How My Summer Ended
My Daughter Leaving For College Leaves Me Sad
Yesterday, I dropped one of my twin daughters off at the train station so she could catch a train into the city, where her connecting bus would then take her on to Boston. For the previous several days, I had been feeling a bit shaky, and I had tried to shoo away that trembling, teary feeling that was creeping up on me, knowing she was leaving. After all, Liz is entering her junior year--I should be used to this by now. Well, guess what--I'm not.
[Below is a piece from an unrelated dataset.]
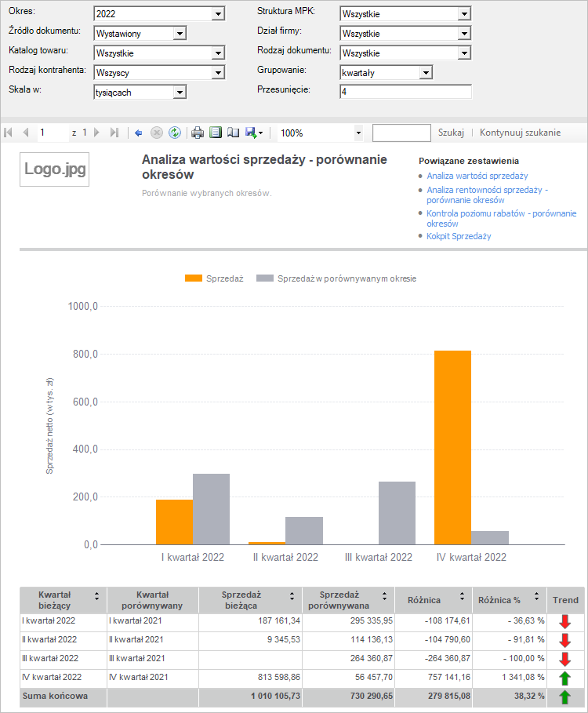The image size is (588, 713).
Task: Open the zoom level 100% dropdown
Action: click(358, 133)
As we sat at the traffic light, she in the passenger seat next to me, I stole furtive glances at her, trying to savour the last moments of her beautiful face. If she saw me staring too much, she would give me the teenage backlash, as would be her right. So I drove on quietly, successfully suppressing my tears as I crossed Sunrise Highway and turned into the train station. As I quickly parked the car, my mind flashed back to her coming home three months earlier. She bounded down the train station stairs with youthful exuberance and threw her arms around me. So where did three months go, and did we maximize that precious time? Oh God, I thought, I do so hate it when my mind races!!
As Liz retrieved her suitcase and backpack from the trunk, her demeanor was reserved, subdued. As she hugged me and said, "I love you Mom," it took every ounce of personal strength I could muster to just not cry. I simply responded, "I love you too, Liz. Now hurry up or you'll miss your train. And call me when you get to Boston."
I intently watched my daughter as she ascended the escalator to the train platform. I did not see the baby I carried, the child who was a joy from day one, the teenager who always made us so very proud. I saw a poised young woman on her way into her own promising future.
I pulled away from the curb and cried again.